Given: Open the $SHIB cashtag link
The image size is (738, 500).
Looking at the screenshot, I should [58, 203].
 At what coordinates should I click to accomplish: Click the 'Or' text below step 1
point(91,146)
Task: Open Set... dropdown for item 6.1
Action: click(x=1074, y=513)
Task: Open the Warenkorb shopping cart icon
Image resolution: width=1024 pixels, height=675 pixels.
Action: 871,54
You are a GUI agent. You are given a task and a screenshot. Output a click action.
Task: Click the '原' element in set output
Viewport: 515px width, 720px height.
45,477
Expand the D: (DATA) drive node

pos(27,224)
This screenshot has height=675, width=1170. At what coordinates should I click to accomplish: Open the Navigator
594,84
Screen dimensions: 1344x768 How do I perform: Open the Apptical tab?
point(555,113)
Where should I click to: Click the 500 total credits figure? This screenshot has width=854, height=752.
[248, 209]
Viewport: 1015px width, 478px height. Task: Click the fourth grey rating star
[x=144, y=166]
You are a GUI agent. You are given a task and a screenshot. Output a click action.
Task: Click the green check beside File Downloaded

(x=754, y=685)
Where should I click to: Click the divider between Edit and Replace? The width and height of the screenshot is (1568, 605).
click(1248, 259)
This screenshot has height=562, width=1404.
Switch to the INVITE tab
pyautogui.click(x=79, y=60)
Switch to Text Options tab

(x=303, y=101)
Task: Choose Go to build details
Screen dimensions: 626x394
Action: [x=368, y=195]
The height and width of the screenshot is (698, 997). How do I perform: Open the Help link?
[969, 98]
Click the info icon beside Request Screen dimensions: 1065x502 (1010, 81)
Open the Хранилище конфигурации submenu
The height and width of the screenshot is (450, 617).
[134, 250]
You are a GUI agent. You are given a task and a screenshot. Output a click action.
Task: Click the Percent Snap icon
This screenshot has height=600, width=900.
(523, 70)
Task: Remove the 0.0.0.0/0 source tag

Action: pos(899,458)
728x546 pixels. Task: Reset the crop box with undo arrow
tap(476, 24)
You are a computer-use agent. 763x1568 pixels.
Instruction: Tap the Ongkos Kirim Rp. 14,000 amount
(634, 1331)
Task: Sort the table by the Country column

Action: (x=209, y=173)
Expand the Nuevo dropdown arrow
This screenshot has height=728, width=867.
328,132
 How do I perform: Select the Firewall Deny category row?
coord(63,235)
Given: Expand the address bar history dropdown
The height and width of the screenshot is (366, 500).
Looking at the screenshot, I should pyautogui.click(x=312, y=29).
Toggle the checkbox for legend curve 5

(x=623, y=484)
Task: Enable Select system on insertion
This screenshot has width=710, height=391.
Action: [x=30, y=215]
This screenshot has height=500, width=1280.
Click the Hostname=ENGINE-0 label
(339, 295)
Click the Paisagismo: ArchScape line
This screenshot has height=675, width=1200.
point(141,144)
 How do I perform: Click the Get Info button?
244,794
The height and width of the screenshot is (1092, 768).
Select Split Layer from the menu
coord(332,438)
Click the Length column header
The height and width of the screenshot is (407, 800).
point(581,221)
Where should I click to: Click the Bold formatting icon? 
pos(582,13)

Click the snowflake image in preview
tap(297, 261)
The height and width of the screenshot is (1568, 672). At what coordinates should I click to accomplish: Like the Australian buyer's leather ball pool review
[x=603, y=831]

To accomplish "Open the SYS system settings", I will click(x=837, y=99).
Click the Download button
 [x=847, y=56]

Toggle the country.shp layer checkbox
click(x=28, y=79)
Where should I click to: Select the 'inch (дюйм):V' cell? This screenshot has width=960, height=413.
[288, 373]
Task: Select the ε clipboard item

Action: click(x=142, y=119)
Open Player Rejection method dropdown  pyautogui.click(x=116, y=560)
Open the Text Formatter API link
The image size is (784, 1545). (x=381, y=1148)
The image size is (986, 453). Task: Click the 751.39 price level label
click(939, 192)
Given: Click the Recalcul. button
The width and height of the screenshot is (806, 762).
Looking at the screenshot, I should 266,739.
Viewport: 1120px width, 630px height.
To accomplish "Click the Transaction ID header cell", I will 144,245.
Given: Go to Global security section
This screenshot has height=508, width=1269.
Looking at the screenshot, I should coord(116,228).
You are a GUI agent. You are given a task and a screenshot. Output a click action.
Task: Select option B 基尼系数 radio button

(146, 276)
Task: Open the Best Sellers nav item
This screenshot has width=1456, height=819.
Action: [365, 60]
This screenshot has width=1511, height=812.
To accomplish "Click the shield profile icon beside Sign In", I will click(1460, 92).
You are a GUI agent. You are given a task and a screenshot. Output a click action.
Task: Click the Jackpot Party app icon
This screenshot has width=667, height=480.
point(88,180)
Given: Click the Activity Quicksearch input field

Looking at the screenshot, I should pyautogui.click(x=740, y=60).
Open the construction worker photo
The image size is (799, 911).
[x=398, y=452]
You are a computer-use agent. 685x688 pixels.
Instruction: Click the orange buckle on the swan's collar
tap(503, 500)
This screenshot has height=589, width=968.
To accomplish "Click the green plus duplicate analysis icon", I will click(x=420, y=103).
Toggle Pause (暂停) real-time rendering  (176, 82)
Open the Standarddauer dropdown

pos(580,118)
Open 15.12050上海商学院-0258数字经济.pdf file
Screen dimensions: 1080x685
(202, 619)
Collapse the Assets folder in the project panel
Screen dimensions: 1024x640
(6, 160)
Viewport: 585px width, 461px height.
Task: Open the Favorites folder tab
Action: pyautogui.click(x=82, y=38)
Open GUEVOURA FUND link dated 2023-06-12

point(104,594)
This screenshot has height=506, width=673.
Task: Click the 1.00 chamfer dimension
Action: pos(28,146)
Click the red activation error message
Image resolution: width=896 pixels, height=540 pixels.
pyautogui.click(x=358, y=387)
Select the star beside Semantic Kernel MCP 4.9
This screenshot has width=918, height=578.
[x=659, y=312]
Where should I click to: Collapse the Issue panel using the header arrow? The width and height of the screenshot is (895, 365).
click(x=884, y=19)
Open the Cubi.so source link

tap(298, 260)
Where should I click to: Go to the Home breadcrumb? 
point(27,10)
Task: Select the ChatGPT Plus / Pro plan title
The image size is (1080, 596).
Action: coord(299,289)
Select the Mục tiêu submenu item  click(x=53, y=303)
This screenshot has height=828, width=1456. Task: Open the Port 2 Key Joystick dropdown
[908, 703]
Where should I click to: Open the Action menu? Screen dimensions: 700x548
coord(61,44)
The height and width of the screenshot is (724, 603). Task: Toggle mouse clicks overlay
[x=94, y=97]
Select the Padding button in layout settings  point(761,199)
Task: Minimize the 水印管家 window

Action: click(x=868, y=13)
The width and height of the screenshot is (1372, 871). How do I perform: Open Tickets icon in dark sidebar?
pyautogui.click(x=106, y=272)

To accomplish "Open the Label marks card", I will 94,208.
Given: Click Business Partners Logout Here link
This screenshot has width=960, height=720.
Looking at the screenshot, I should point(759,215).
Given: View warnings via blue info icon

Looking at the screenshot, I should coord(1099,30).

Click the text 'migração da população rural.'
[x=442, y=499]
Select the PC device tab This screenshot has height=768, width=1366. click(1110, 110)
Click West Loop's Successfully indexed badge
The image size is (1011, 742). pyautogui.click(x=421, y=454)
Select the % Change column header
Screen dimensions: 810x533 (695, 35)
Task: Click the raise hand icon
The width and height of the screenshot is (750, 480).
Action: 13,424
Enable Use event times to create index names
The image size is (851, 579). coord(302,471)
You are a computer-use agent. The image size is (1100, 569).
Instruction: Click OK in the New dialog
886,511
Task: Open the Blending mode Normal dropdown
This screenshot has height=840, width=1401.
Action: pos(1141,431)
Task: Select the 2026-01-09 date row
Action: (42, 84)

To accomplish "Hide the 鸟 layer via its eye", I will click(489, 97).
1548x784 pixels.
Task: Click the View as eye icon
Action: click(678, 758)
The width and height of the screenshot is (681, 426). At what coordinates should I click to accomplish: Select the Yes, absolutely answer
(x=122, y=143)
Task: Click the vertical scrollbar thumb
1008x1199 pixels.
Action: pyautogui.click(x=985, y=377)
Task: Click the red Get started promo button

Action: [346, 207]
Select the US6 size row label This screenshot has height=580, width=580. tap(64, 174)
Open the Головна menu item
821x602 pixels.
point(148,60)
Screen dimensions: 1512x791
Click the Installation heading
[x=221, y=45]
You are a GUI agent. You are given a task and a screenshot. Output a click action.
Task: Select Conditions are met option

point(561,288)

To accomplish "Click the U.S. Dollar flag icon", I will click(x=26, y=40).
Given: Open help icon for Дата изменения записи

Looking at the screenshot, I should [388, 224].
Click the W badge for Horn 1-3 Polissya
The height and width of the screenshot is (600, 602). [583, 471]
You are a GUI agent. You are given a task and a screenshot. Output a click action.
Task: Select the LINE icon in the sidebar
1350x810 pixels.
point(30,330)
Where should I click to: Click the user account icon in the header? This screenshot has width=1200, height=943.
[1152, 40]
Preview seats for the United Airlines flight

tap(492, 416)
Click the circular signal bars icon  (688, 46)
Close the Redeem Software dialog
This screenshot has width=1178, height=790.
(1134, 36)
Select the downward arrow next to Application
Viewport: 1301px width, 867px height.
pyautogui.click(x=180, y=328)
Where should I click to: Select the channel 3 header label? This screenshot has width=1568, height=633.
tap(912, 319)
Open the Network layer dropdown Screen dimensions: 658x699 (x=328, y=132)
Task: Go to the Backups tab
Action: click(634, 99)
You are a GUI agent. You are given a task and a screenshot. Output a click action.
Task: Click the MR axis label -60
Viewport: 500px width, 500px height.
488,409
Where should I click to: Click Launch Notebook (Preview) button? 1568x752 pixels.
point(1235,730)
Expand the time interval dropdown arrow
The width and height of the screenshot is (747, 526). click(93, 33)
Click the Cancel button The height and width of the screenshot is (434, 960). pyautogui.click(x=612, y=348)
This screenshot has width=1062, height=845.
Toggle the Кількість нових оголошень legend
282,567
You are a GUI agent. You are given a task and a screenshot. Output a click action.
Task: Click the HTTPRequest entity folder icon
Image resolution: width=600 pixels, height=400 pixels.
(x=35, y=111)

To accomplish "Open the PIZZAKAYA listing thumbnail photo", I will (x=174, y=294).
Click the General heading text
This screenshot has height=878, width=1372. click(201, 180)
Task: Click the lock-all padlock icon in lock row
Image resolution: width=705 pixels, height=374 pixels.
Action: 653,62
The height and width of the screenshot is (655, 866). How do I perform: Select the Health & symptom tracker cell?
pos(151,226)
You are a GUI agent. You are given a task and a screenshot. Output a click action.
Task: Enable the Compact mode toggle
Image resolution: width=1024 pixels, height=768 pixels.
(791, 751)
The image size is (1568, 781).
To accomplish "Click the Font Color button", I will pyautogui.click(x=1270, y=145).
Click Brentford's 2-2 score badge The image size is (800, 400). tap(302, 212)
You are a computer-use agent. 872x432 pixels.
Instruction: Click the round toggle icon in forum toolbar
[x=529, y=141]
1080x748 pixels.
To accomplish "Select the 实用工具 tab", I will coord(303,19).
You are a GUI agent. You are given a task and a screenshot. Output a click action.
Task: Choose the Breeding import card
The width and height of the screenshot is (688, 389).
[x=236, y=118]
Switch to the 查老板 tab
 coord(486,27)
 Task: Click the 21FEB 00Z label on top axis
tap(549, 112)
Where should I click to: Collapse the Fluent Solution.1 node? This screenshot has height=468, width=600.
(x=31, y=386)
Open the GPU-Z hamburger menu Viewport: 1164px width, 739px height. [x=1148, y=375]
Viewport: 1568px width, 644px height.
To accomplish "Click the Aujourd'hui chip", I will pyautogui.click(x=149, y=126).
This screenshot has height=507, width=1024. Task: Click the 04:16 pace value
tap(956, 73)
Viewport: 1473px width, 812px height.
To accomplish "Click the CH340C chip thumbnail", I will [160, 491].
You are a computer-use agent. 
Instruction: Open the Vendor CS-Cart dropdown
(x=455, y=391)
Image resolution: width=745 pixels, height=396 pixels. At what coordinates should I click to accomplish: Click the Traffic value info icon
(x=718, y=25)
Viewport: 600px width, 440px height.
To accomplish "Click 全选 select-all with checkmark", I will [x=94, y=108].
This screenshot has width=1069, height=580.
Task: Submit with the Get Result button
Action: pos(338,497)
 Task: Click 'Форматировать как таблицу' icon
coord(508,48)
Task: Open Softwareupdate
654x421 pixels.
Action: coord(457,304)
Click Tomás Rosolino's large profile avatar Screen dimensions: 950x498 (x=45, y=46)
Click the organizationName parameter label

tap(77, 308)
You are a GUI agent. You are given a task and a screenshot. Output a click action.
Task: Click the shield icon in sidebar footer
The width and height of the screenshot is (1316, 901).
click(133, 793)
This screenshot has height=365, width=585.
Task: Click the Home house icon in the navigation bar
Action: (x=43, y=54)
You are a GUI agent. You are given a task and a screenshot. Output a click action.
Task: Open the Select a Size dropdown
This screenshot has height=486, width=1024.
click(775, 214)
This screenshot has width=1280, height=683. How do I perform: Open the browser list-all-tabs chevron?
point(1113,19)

▶ [To do] The answer should consist of the lines from the first line of the entries through the line with "Open the Хранилище конфигурации submenu", copied exactly.

▶ [Exercise solution]
Given: Open the $SHIB cashtag link
The image size is (738, 500).
Looking at the screenshot, I should [58, 203].
 At what coordinates should I click to accomplish: Click the 'Or' text below step 1
point(91,146)
Task: Open Set... dropdown for item 6.1
Action: click(x=1074, y=513)
Task: Open the Warenkorb shopping cart icon
Image resolution: width=1024 pixels, height=675 pixels.
Action: 871,54
You are a GUI agent. You are given a task and a screenshot. Output a click action.
Task: Click the '原' element in set output
Viewport: 515px width, 720px height.
45,477
Expand the D: (DATA) drive node

pos(27,224)
This screenshot has height=675, width=1170. At what coordinates should I click to accomplish: Open the Navigator
594,84
Screen dimensions: 1344x768 How do I perform: Open the Apptical tab?
point(555,113)
Where should I click to: Click the 500 total credits figure? This screenshot has width=854, height=752.
[248, 209]
Viewport: 1015px width, 478px height. Task: Click the fourth grey rating star
[x=144, y=166]
You are a GUI agent. You are given a task and a screenshot. Output a click action.
Task: Click the green check beside File Downloaded

(x=754, y=685)
Where should I click to: Click the divider between Edit and Replace? The width and height of the screenshot is (1568, 605).
click(1248, 259)
This screenshot has height=562, width=1404.
Switch to the INVITE tab
pyautogui.click(x=79, y=60)
Switch to Text Options tab

(x=303, y=101)
Task: Choose Go to build details
Screen dimensions: 626x394
Action: [x=368, y=195]
The height and width of the screenshot is (698, 997). How do I perform: Open the Help link?
[969, 98]
Click the info icon beside Request Screen dimensions: 1065x502 (1010, 81)
Open the Хранилище конфигурации submenu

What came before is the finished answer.